There are reports in the press that Irrfan Khan‘s new film Madaari is about vigilantism against corruption. But, Irrfan Khan says otherwise. “I don’t play a vigilante in Madaari. I play a man who feels the system has collapsed completely and there is a need for a reform. My character is not based on any one individual. Nor is the film an attack on my one political ideology,” says Irrfan Khan.
Irrfan Khan feels the reformist resonances of Madaari could have far-reaching ramifications. “It’s a very powerful subject in the thriller genre. But the drama and human emotions are not drowned in the thriller element. While the narrative remains true to the genre the human emotions get a lot of play in the script. This is what I like about this script.”

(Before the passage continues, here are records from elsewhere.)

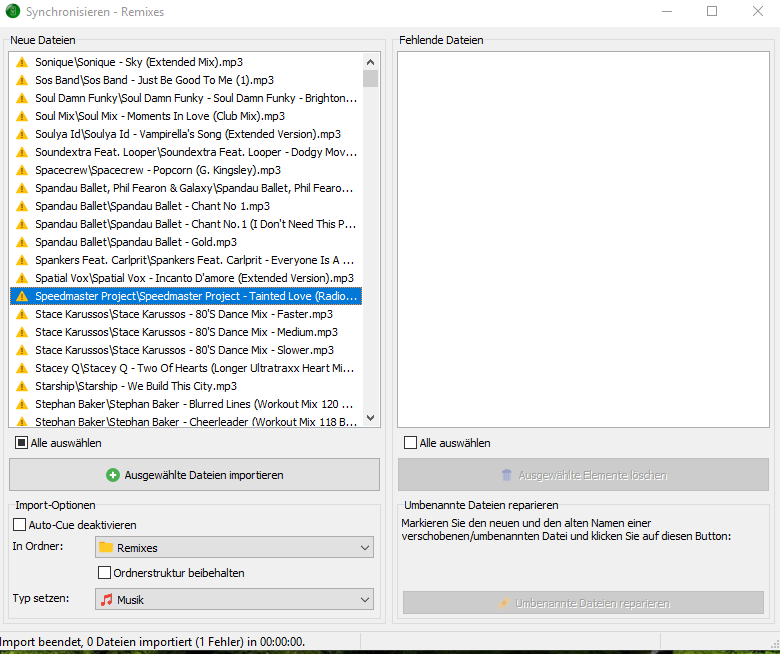This screenshot has height=654, width=780.
Task: Enable Ordnerstruktur beibehalten option
Action: point(104,573)
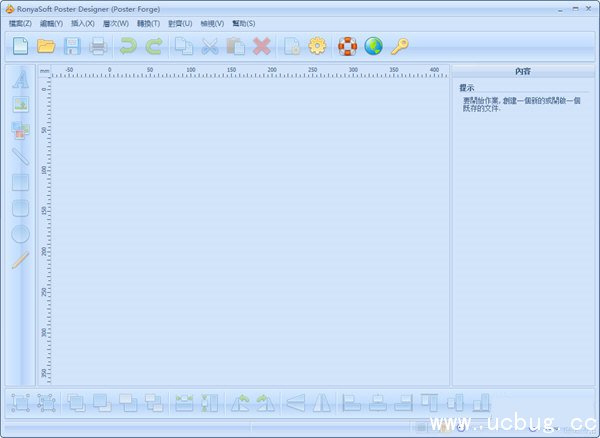This screenshot has width=600, height=438.
Task: Create a new document with New icon
Action: (20, 45)
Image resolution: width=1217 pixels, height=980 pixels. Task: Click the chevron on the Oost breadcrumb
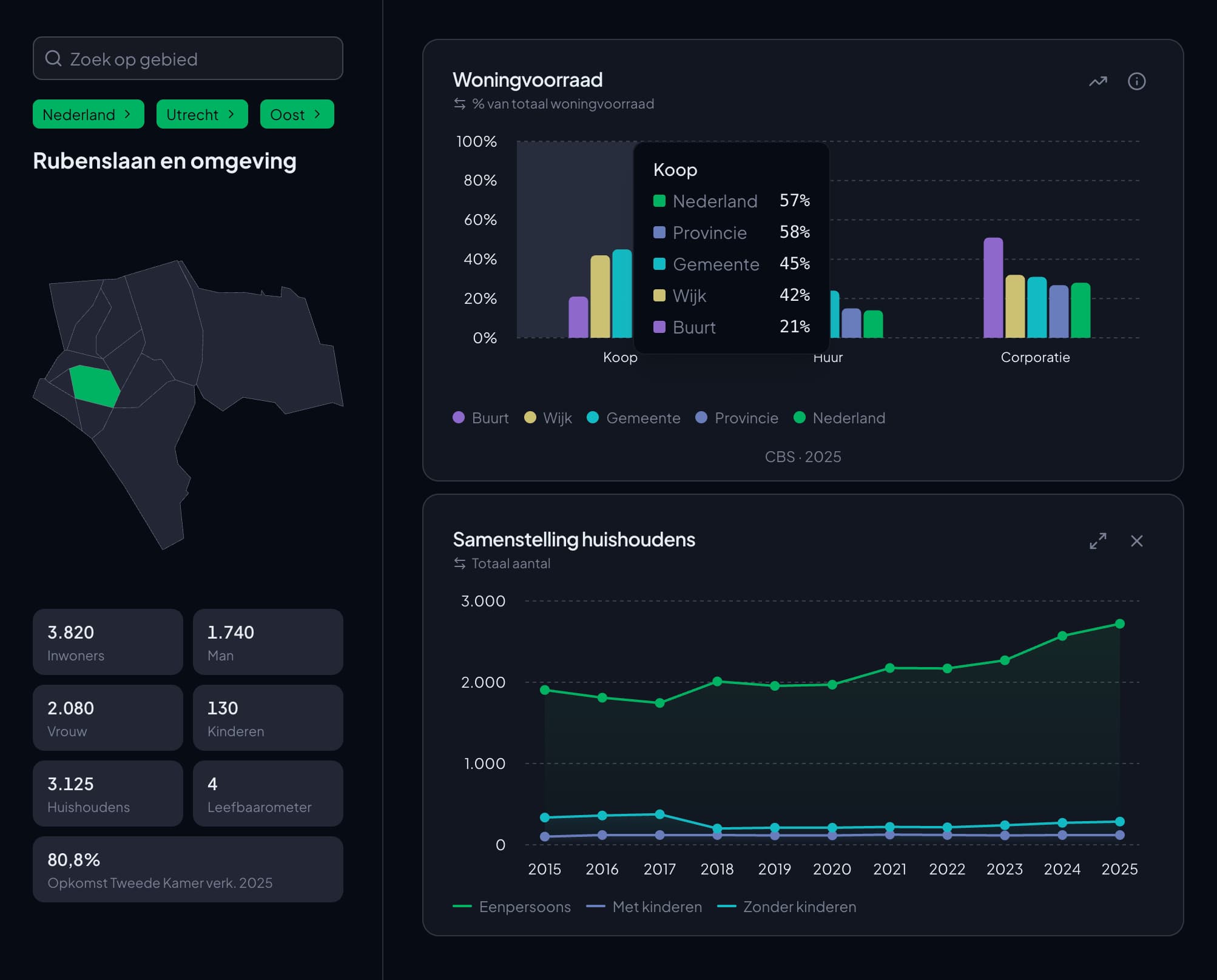coord(317,114)
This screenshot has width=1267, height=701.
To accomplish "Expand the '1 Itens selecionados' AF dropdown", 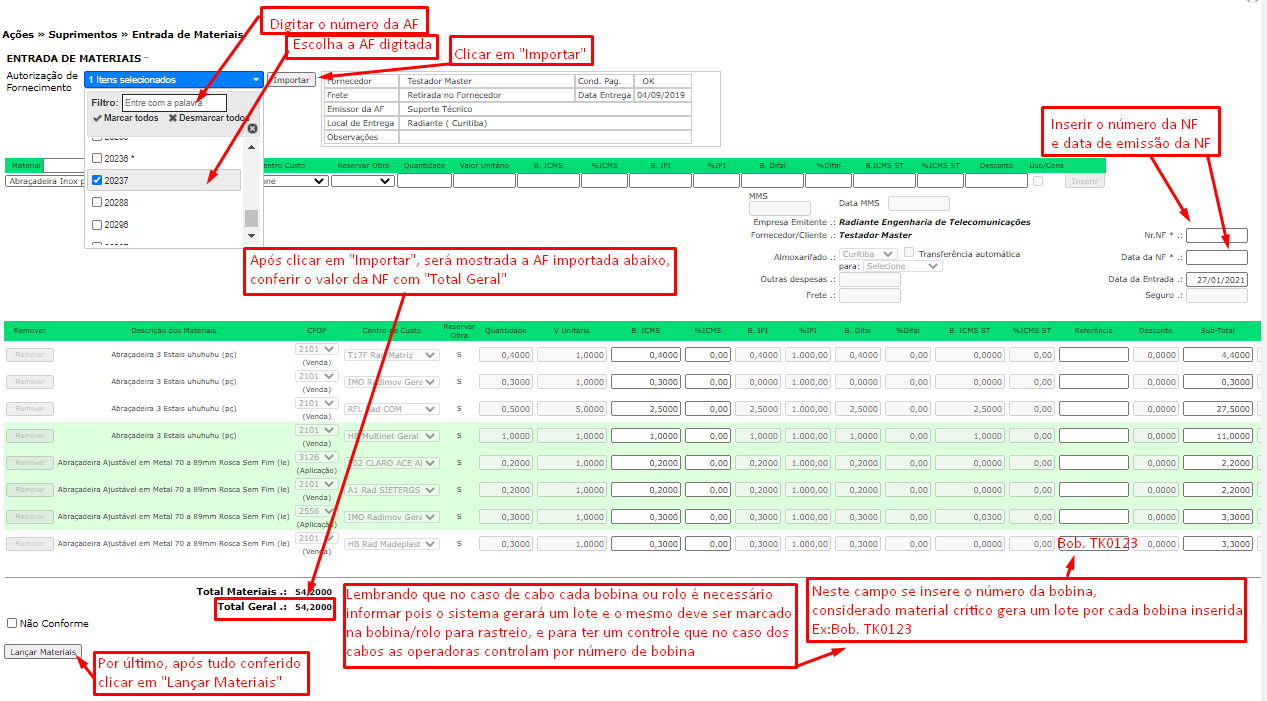I will pyautogui.click(x=173, y=79).
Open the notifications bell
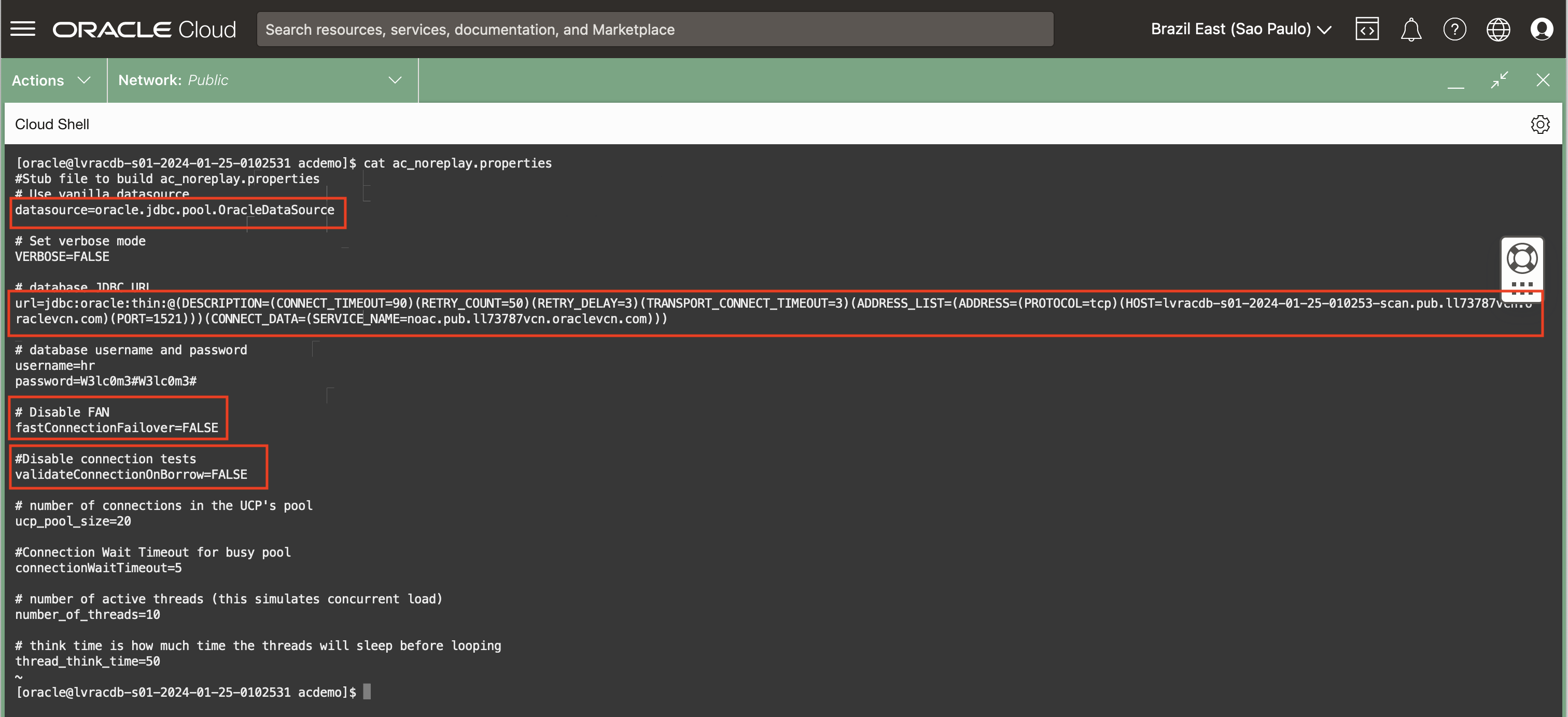Screen dimensions: 1568x717 [1410, 29]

The film is about a father who loses his child. Being a father of two sons did Irrfan Khan dig into his own emotional reservoir to play the grieving father in Madaari?
“Never! I never do that. Because, if, as an actor, you begin to delve deep into your own personal emotions and experiences it can get very dangerous for you. I never draw connections between my own life and the characters I play. I leave my characters on the sets when I return home.”
Not many know this. But Madaari is Irrfan Khan’s third project with director Nishikant Kamat. “Everyone knows we did Mumbai Meri Jaan together. And now, there is Madaari. But, before that he shot the pilot of a television serial many years ago with me. So we go back a long way.”
Irrfan Khan sees a lot in common between himself and Nishikant Kamat, “We are both focused on our work to the exclusion of everything else.”